Ledger’s Charles Guillemet on Trezor/HTC Vulnerabilities and How to Hide in a Victim’s Closet While Hacking Ledger

«When I found out about Bitcoin for the first time in 2011, I thought it was no use, despite interesting technology. My friend, a huge geek, had been already mining it at the time and convinced me to try. I abandoned this idea right after turning Bitcoin software on, because my computer was too loaded. What a nonsense, that was what I thought! Now I’m in Ledger, so my friend makes fun of me», — here is how Bitcoin story started for Chief Security Officer (CSO) of Ledger Charles Guillemet.

Before joining ranks of the world’s leading hardware wallets’ manufacturer, Mr. Guillemet got degrees in Mathematics, Computer Science, Cryptography and Coding, and spent around eight years working as a senior security expert in major French ITSEFs (security labs), specializing on evaluation of secure elements for critical apps such as bank cards, passports etc.

In an exclusive interview with ForkLog Charles Guillemet reveals how much time is needed to hack Trezor hardware wallets [too little], discloses the critical HTC Exodus vulnerability, shares his view on fair competition and broader security issues.

ForkLog: As a security expert do you believe there is something unhackable? It’s yes or no question.

Charles Guillemet: No. I work in security for more than ten years now, so my answer is no.

ForkLog: Well, are Ledger wallets vulnerable? Could I extract a PIN with a physical access?

Charles Guillemet: I don’t think so. Of course, it always depends on how much time and resources you spend trying to hack it, what materials you have and your expertise.

We’re working full time trying to break our devices. The secure element itself went through a 3rd party security evaluation (by an ITSEF) for six months to get certified, so it’s definitely very hard to compromise our wallets. If you spend millions and significant resources, time and expertise, you might succeed though.

ForkLog: Last year researchers from wallet.fail claimed they had successfully extracted PINs from both Trezor and Ledger devices. Ledger called those attacks “not of the practical nature”. Could you explain what you actually meant by saying this?

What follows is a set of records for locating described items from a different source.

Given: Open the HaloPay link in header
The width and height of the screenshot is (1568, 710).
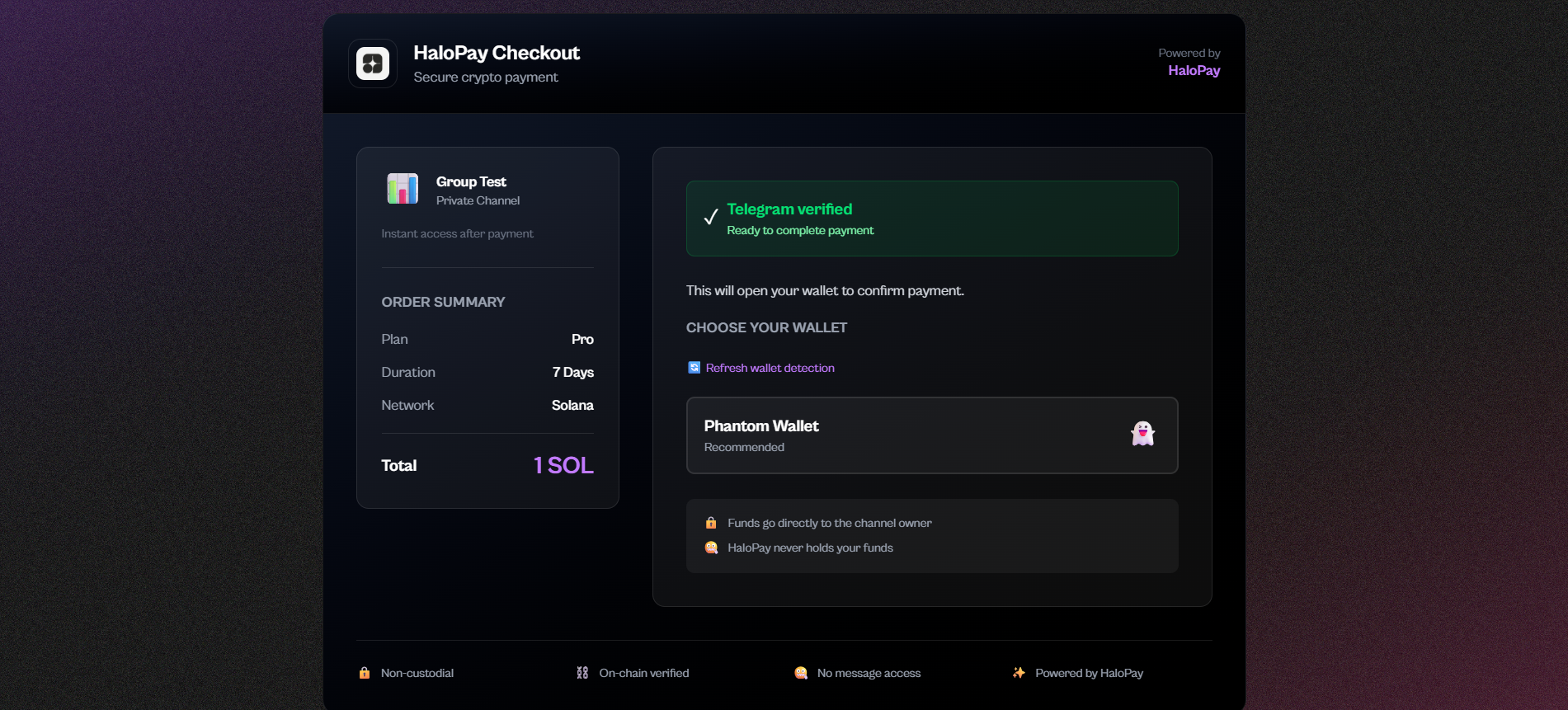Looking at the screenshot, I should pos(1194,71).
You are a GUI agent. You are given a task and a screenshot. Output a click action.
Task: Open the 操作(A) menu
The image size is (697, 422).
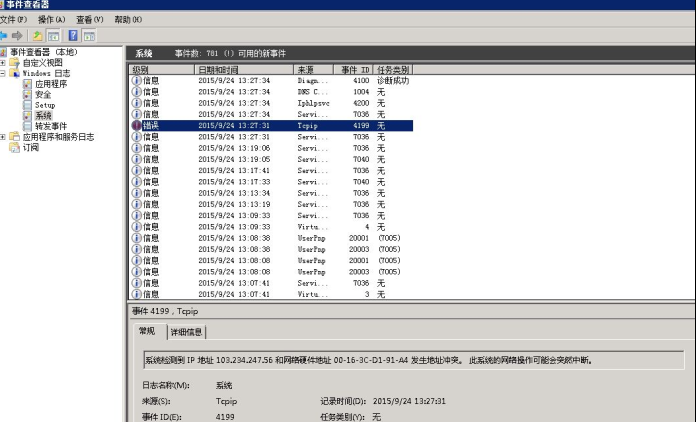click(x=51, y=19)
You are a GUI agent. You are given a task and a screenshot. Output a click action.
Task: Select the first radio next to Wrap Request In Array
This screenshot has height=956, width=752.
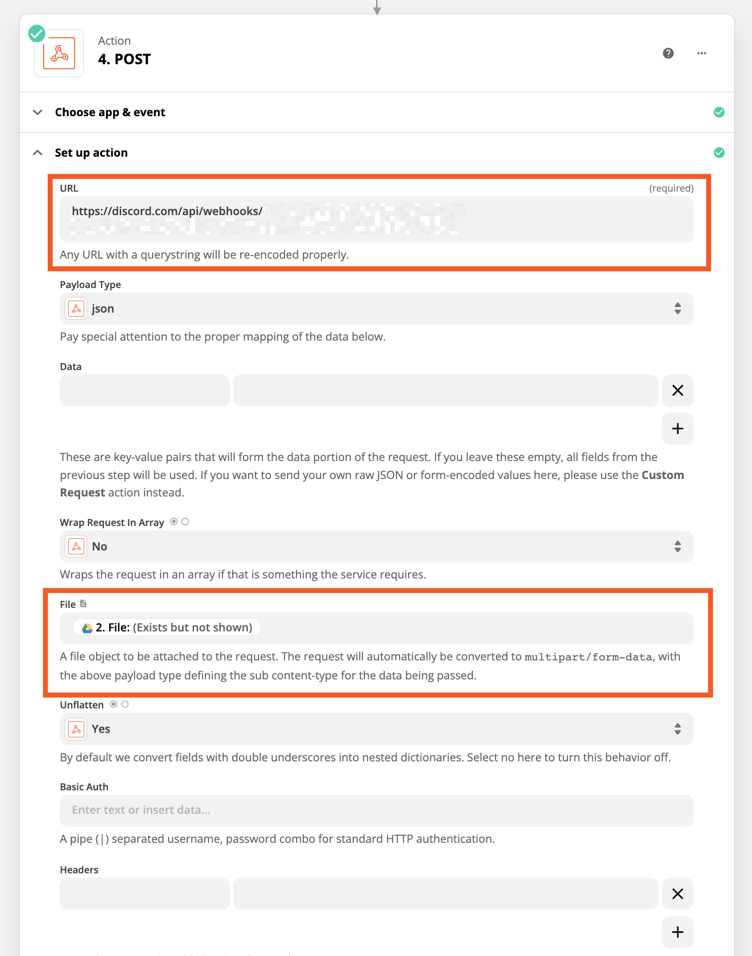(174, 522)
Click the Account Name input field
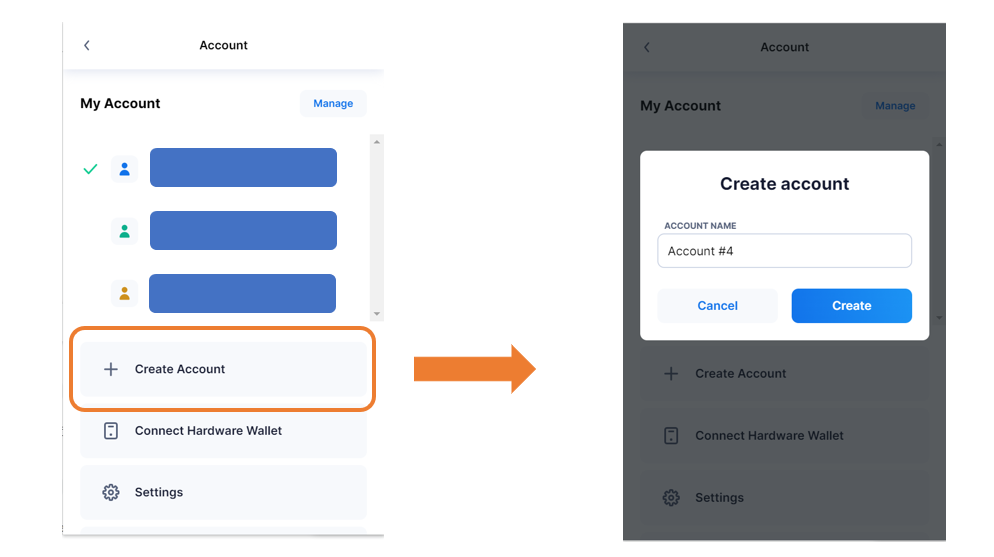The image size is (994, 557). (784, 251)
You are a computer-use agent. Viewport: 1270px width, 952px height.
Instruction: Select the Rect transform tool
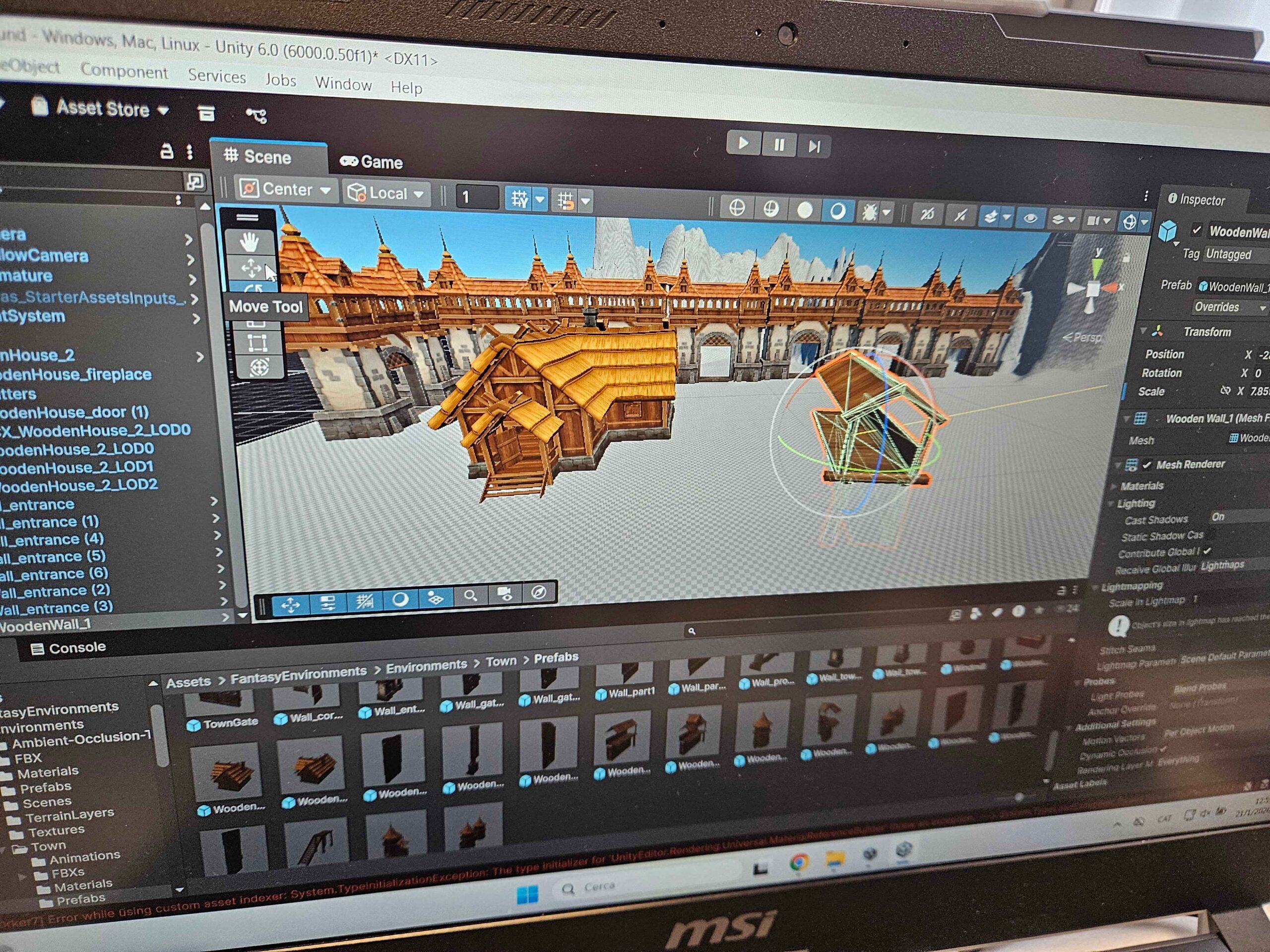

Charles Guillemet: You can give your Ledger to wallet.fail guys right now and they won’t be able to extract either your PIN or a seed. They actually didn’t claim that in their findings.

They conducted two different attacks on Nano S model. The first one is a hardware implant attack. It requires physical access to the wallet to install an implant inside the case to remotely push the buttons. Let me explain how it might look like.

The attacker needs to break into your house and to find your Nano S. Then he has to open the case, install the implant and close the case back. After that he has to upload a malware on your computer, which is designed to readdress the transaction to his address.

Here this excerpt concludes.